§ **Task to complete**: Turn the records below into a numbered list, one line per item and no blank lines. Leave out the pictures.

§ **Records for processing**:
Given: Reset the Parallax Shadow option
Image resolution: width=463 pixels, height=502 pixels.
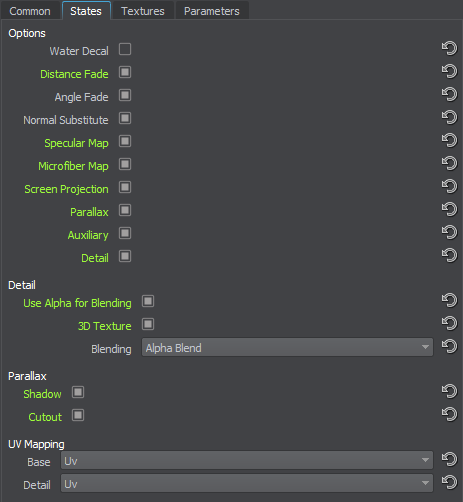Looking at the screenshot, I should [449, 392].
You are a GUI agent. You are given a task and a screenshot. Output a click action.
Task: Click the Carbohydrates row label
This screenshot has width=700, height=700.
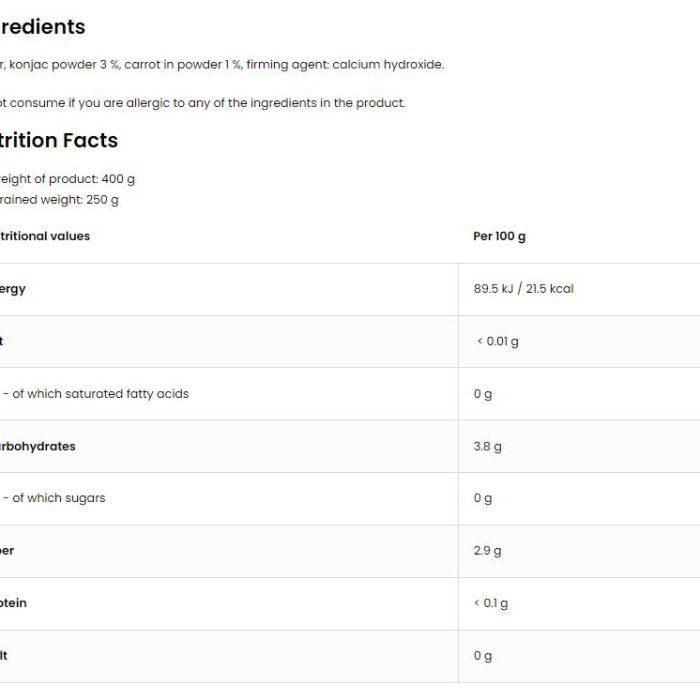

§ **Problem solution**:
1. Given: Reset the Parallax Shadow option
2. Image resolution: width=463 pixels, height=502 pixels.
3. Looking at the screenshot, I should [449, 392].
4. You are a GUI agent. You are given a task and a screenshot. Output a click action.
5. Task: Click the Carbohydrates row label
6. This screenshot has width=700, height=700.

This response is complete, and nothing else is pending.